"I learned the truth at seventeen, that love was meant for beauty queens".
From the song, at seventeen.
Art, when used well, grants us a window into the world around us and, on occasion, into ourselves (hence Solomon's connecting beauty and the deepest longings of the human heart).
As a photographer, I've learned that people can use such creativity, like anything else, to either show or hide their actual nature, so it's good to question what the artist is actually intending in what's produced and, often just as important, what our relationship to that work says about us and our candor about life and what we see when we look in the mirror.
A few weeks ago, a model posted a confession on a photography site I belong to. I have posted part of it below, only slightly edited. Here's what she said:
"Over the past year I have thoroughly enjoyed being a mature model, I've met some wonderful, kind, generous, fabulous, creative and very funny people, some of them have become close friends which has been wonderful. I started modelling as a distraction, a hobby, something that allowed me a break from coping with challenges at home, and also to gain insight into Photography. It has accomplished all that but, and there's always a but, over the past 6 months it has become something else, and I have found it has changed parts of me that I'm really not comfortable with. I have STUPIDLY very slowly and gradually developed an unhealthy and damaging self image.

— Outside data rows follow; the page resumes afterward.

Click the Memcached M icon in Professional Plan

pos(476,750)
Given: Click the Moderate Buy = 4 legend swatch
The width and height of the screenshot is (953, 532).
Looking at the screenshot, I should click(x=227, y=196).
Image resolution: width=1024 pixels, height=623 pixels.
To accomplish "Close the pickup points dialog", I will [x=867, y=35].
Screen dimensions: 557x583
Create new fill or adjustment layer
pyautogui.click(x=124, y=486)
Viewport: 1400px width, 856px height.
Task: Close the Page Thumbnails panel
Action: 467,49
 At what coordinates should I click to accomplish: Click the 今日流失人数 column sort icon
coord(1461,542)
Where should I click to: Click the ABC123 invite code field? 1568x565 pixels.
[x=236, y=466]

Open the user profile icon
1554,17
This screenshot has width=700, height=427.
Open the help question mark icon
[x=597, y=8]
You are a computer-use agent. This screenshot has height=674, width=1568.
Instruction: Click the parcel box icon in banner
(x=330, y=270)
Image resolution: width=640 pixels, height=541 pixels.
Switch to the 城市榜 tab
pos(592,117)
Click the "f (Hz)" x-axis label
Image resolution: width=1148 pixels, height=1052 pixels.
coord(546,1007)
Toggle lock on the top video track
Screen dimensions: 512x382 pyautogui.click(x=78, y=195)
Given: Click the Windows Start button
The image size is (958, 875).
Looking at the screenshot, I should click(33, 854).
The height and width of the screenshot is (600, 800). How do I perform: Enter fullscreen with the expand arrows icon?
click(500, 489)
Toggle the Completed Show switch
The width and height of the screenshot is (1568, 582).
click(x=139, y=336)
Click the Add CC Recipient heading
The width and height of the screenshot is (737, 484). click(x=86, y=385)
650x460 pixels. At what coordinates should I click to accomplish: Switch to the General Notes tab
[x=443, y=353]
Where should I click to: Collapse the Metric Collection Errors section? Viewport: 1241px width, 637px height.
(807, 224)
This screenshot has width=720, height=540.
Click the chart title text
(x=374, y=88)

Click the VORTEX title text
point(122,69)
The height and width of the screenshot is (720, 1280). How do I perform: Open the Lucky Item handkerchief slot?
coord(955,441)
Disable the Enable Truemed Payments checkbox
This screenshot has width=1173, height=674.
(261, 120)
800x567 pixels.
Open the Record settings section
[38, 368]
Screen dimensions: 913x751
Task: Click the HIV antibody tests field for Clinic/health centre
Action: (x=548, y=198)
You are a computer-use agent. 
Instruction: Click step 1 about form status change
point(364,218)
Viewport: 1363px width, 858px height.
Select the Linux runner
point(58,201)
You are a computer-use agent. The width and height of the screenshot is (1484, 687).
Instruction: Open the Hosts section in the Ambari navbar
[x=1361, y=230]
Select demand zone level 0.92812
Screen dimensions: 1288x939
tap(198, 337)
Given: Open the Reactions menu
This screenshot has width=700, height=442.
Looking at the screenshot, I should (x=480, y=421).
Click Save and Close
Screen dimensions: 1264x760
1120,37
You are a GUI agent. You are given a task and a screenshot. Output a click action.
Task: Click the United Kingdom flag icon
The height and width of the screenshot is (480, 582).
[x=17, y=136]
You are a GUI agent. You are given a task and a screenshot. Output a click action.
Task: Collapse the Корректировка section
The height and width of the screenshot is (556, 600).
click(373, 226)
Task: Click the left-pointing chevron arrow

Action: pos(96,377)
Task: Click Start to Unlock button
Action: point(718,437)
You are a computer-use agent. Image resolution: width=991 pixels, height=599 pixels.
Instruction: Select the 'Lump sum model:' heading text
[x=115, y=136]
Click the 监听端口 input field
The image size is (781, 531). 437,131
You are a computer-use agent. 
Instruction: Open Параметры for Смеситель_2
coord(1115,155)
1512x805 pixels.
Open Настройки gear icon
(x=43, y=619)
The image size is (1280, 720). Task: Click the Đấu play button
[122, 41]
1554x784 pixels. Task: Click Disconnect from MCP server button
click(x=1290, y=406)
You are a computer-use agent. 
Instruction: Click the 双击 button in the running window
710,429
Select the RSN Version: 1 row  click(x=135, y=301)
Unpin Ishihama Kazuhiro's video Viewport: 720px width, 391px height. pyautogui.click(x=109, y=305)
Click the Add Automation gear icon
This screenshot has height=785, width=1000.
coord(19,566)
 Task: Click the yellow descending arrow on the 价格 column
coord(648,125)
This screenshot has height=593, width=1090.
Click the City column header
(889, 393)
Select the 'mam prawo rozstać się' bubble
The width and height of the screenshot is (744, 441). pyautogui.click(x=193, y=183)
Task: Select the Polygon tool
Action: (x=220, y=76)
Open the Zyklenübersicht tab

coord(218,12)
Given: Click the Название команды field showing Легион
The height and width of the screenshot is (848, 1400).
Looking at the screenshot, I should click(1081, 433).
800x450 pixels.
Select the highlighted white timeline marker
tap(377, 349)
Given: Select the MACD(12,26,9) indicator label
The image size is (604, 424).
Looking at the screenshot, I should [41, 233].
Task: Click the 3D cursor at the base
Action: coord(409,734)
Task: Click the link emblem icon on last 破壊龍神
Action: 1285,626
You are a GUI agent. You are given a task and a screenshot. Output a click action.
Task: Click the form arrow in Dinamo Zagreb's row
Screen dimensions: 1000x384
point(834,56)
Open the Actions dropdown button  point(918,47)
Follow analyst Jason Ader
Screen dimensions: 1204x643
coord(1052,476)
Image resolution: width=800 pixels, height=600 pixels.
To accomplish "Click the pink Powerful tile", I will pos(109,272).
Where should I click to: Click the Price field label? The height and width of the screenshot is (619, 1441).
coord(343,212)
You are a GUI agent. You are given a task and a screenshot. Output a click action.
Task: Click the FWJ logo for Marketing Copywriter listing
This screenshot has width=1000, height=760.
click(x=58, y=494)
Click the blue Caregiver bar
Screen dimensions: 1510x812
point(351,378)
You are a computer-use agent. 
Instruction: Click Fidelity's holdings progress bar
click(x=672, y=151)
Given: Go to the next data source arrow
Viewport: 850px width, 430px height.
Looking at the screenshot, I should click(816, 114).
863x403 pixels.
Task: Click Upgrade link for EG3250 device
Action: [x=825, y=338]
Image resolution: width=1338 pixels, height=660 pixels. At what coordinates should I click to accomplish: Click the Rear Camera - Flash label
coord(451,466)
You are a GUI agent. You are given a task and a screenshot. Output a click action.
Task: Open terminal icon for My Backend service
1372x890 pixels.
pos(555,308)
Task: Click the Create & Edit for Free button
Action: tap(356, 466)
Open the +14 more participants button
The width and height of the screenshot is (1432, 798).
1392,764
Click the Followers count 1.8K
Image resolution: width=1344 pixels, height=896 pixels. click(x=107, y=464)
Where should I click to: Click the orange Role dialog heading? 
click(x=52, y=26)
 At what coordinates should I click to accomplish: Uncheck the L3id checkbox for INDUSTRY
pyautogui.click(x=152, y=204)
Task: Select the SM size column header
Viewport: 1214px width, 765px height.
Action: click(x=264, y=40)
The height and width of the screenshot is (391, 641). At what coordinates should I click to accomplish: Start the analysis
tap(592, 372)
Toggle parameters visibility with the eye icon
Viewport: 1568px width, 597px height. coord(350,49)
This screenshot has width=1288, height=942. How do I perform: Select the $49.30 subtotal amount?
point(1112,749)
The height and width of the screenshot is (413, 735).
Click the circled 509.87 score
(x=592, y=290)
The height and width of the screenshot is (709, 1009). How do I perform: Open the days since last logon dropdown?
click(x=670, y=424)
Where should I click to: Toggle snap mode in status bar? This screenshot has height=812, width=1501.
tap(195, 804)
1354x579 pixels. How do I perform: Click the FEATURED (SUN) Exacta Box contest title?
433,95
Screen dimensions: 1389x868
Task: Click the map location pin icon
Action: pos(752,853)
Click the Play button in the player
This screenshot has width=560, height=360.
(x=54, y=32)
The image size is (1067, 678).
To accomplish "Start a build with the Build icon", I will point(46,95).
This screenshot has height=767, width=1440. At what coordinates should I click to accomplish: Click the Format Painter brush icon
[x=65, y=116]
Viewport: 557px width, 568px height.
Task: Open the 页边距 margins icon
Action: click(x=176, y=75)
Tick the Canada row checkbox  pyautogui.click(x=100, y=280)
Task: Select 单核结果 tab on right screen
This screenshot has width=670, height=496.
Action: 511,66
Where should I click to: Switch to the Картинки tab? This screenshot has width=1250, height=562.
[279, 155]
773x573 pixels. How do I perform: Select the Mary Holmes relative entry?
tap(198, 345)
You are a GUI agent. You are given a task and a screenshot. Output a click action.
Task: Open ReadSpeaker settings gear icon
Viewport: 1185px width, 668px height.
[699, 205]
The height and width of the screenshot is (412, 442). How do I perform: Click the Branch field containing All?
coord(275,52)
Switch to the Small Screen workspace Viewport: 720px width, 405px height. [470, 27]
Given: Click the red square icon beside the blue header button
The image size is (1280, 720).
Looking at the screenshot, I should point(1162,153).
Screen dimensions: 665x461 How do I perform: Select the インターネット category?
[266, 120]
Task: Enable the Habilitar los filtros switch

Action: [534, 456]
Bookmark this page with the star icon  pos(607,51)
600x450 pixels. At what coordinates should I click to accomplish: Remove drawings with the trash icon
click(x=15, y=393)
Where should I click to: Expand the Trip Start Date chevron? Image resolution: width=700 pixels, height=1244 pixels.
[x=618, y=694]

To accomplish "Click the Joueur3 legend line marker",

Now I know photographers, iron out wrinkles and crinkles, lumps and bumps, scars and defects, but over the passing year I have found myself wanting more and more of ME to be edited to get rid of those defects. It becomes addictive, because gradually over time you see the reaction you receive to perfection and naturally you want more, and before you know it, you just not happy with yourself at all. Its addictive validation and at my age, it can take away all I've spent years and years trying to accomplish in accepting myself for who I am. I suffered from crippling low self esteem, and its taken me most of my life to get over that and accept myself for who I am, and also other peoples acceptance of me and what I do with that. I'm losing that due to all the editing wizardry that allows me to delete the me that's come about over the last ten years.
So, I've made a decision, rather than ask Photographers to change me, I've decided to change what I do and how I model. I almost lost a very good friend on here because I had a completely unrealistic sense of how I should look, I was deeply ashamed that I had put a friendship before my appearance, it was then I realised I was damaging myself by trying to model in a world that is, well lets face it, not really set up for women in their 50's. I don't want to give up modelling, as I still enjoy it and there are so many fabulous creatives out there. So I have made a decision not to do any more full figure work, I will only be taking on TF work with people that match my commitment on a shoot, and I will be putting the emphasis on quality rather than quantity with shoots".
There's a wonderful scene in the film, the Agony and the Ecstasy, which tells the story of Michelangelo's painting of the ceiling of the Sistine chapel. He is nearing completion of the famous scene of God creating man, when the Cardinal's arrive crying "obscenity!, obscenity!". A very telling exchange follows (which I won't spoil for you - it's a must see), but essentially, the artist declares how he has sought to express the truth of what God has done, both in creation and redemption, in his art, and that's all that any of us can really seek to do.
The model quoted above had realized that if we're not careful, we can spend our time engaged in actions and ways of thinking that actually defraud us of a true understanding of ourselves. However 'good' the intention may be, we can so easily find ourselves loosing what counts or, like those prelates in the film, not truly understanding what is happening before us because of miss-placed scruples or uninformed 'piety' or self-worth.
In the Gospels, Jesus often uses illustrative stories (parables) to both unveil and deliberately mask or hide precious truths about the nature of God and ourselves, and it's when we unpack these "it's like this" tales well that we can glean precious truths that deeply enrich us.
Life needs us to be honest about our poverty and our true needs to really grow. God wants us to see ourselves as we are, so we understand our great need of Him, and the love He gives to make us whole in His beloved Son.
The next time you're listening to some music, looking at a painting or image, watching a movie or play or reading a favorite novel or poem, ask yourself 'what is this really saying to me and about me?'
You may find you're in for a few surprises.